→ Exercise set
a - Rewrite the part of the Amazon Textract article starting at "This same smart" and ending at "TIFFs, or PDFs.", replacing "optimize" with "improve".
b - According to the Amazon Textract article, in which file formats can files be sent to Textract for processing?

→ Passage
▼▼▼

AI-Augmented OCR with Amazon Textract

Artificial Intelligence & MLOps

Learn how organizations can eliminate manual data extraction with Amazon Textract, a cutting-edge tool that uses machine learning to extract and organize text and data from scanned documents.

If you’ve experienced applications that extract text from a scanned image or document, then you’re likely familiar with optical character recognition (OCR). This functionality has been around for many years, and the use cases are clear – online data capture, automated text validation, and more efficient workflows, to name a few. Amazon Textract has taken this idea and turned it into a cloud-native, data-driven, Machine Learning tool with all the modernized benefits of being in the AWS ecosystem.

What is Amazon Textract?

Textract offers a sense of near-immediate satisfaction: it quickly extracts text and structured data – typed or handwritten – from scanned documents, then it organizes this data and outputs it back to you as you see fit.

However, it’s not your typical OCR. Amazon Textract is a Machine Learning tool; it identifies the format of the data, understands the structure, and organizes it in a way that is easy to consume. The more it does this, the smarter it gets.

If you’re dealing with particularly sensitive information, you can choose to use additional features – such as Amazon Augmented AI – to allow an extra layer of human review of your data, as well. We’ll touch on this later in the article.

Why Use Textract?

Simple: Textract quickly extracts written or typed words from documents and transforms them into usable data formats. It does this efficiently and accurately, which saves time, energy, and money.

Imagine being presented with a stack of invoices and having to manually enter that data into a spreadsheet to keep track of business expenses. Or maybe you’re a healthcare worker managing files for new patients – all written by hand with differing levels of legibility – and you have to manually input that form data into the hospital database.

These are just a few scenarios for which Textract can be used to automate data extraction and organization. A key takeaway here is the speed and high-accuracy that Textract offers - for both printed data and hand-written data. The risk of human error alone in both of the real-life examples above could be costly. What would take the business or healthcare worker hours and hours every day to complete, Textract can do in a matter of minutes or less, freeing up workers to focus on other tasks.

This same smart technology can be utilized to optimize your organization’s data management. As long as the data you’re working with is in the form of text or images with text (letters, numbers, and symbols included within Textract’s current capabilities), Textract can see it!

How Does It Really Work?

Alright, here's the deep-dive. Currently, Textract detects text within documents that fits the Standard English alphabet and ASCII symbols, as well as signatures, forms, and tables written in English, German, French, Spanish, Italian, and Portuguese. Files can be sent to Textract for processing as PNGs, JPGs, TIFFs, or PDFs.

While there’s a lot of “vision” talk going on here, when it comes to software, there’s always more going on than meets the eye. Textract shines brightest when partnered with additional cloud-native services, such as Amazon S3Amazon Simple Notification Service (SNS), and AWS Lambda, to create fully functional solutions. These services can work together to automatically batch process large numbers of documents for optimal efficiency. A simple pipeline could look something like this:

This solution demonstrates a case where a text file is uploaded to an S3 bucket, which uses Amazon S3 Event Notifications to trigger a Lambda function to call Textract asynchronously to process and extract text from the document, and then – once complete – the results are returned to the same S3.

▲▲▲

→ Stored data entries
▼▼▼

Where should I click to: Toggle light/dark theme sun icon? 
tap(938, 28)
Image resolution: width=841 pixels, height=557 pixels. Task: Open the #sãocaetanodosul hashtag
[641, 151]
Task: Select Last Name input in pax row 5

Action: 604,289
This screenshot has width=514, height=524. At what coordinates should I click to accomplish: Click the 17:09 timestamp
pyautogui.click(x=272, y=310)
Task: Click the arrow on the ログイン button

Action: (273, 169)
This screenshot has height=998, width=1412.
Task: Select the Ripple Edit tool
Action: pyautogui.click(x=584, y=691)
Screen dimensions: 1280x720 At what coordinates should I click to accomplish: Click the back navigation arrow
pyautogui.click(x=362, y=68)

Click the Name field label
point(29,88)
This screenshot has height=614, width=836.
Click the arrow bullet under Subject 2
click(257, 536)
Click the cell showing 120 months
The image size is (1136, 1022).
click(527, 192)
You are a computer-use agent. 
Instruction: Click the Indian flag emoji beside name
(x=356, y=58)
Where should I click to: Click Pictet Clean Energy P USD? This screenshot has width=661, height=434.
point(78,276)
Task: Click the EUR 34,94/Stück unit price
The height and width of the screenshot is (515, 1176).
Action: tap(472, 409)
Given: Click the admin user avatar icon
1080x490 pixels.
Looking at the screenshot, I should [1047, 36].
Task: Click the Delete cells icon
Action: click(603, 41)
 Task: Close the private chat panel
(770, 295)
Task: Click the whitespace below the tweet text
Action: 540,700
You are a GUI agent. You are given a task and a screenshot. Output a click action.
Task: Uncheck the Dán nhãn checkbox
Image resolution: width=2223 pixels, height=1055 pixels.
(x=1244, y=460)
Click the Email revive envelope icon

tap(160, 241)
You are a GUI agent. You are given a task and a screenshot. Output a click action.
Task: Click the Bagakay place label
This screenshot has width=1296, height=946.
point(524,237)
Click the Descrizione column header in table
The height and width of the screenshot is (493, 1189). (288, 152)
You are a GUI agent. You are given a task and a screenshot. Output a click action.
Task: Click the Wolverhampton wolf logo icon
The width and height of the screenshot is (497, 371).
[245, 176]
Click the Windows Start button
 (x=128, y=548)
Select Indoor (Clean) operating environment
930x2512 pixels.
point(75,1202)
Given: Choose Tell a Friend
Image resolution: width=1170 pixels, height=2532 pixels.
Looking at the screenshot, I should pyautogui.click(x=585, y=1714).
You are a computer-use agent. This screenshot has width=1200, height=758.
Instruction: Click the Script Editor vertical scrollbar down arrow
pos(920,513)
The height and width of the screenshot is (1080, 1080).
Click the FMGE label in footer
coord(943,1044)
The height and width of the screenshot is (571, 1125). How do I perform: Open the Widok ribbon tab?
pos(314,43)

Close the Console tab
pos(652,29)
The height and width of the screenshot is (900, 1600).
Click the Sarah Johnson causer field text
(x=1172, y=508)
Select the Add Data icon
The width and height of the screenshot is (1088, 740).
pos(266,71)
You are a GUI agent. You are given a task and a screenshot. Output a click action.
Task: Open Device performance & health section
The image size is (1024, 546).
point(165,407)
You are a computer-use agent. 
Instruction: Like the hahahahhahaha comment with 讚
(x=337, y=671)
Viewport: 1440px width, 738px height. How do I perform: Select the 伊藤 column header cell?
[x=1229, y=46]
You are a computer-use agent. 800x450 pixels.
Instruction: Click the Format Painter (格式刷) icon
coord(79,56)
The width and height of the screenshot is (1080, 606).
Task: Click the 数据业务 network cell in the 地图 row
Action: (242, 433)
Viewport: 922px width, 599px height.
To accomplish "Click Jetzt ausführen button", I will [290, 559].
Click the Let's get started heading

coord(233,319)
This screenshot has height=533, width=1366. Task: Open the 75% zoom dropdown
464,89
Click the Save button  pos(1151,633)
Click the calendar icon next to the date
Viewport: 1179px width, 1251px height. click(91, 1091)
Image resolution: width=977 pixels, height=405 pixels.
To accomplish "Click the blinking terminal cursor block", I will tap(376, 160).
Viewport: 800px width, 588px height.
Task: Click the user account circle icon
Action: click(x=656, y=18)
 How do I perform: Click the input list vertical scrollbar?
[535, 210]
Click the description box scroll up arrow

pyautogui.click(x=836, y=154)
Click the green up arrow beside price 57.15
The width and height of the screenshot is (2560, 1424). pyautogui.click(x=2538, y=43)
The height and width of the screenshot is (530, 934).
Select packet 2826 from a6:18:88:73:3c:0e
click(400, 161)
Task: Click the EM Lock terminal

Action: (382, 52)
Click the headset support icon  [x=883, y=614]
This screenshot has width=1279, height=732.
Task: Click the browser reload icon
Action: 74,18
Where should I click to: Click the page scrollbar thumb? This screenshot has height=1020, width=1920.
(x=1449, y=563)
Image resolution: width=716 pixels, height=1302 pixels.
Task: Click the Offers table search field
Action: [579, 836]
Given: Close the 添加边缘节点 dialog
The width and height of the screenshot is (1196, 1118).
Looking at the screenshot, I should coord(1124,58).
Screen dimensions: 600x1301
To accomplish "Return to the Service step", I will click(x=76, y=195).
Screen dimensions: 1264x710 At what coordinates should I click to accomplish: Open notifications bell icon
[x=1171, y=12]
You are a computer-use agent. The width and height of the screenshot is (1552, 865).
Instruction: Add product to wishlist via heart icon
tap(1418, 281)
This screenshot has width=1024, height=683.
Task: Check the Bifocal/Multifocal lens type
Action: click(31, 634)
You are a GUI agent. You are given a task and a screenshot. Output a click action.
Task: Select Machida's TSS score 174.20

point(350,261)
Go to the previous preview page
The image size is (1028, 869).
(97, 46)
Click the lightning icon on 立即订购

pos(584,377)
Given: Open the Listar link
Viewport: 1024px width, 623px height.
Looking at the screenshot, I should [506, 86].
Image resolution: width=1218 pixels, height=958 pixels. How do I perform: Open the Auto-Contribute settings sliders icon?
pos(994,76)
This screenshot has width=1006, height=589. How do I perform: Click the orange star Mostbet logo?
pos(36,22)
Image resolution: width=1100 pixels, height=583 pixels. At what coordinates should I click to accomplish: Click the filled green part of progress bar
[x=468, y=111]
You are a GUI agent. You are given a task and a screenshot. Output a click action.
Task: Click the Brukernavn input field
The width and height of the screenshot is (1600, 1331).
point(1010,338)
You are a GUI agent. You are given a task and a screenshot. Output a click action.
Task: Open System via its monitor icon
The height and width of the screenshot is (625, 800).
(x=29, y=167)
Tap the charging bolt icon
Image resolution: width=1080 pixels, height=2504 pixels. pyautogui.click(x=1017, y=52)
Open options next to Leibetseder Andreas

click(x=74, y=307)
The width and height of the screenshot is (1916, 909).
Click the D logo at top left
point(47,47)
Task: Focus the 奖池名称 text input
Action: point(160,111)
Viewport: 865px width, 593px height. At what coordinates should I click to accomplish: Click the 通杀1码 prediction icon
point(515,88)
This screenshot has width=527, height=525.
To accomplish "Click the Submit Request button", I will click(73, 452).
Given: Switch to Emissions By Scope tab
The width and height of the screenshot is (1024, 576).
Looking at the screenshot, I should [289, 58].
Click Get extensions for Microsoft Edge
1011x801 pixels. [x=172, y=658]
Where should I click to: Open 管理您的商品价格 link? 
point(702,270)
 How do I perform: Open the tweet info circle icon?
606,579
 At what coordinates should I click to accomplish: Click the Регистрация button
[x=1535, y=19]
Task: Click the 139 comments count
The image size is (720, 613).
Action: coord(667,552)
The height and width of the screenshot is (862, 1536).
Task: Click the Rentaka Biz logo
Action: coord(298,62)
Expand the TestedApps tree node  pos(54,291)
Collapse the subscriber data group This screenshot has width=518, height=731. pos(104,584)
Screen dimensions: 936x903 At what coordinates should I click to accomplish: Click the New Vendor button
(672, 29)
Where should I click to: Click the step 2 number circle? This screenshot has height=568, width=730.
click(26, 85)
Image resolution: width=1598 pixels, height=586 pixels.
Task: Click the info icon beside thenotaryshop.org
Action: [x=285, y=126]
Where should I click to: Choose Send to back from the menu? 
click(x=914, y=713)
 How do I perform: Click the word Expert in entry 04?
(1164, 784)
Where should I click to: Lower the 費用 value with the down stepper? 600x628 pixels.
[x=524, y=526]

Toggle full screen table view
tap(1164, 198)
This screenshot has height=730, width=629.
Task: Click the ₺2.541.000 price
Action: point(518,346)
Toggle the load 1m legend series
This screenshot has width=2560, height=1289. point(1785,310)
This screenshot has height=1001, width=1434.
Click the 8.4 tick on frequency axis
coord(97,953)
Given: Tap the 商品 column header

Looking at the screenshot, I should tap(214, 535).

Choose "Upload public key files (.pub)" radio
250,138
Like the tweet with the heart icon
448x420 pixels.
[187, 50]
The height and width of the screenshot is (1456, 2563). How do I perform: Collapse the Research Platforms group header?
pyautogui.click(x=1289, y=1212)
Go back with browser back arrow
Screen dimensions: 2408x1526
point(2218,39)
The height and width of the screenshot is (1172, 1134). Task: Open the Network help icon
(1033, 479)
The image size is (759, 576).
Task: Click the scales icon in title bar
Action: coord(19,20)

▲▲▲

→ Solutions by task
a -
This same smart technology can be utilized to improve your organization’s data management. As long as the data you’re working with is in the form of text or images with text (letters, numbers, and symbols included within Textract’s current capabilities), Textract can see it!

How Does It Really Work?

Alright, here's the deep-dive. Currently, Textract detects text within documents that fits the Standard English alphabet and ASCII symbols, as well as signatures, forms, and tables written in English, German, French, Spanish, Italian, and Portuguese. Files can be sent to Textract for processing as PNGs, JPGs, TIFFs, or PDFs.

b - PNGs, JPGs, TIFFs, or PDFs.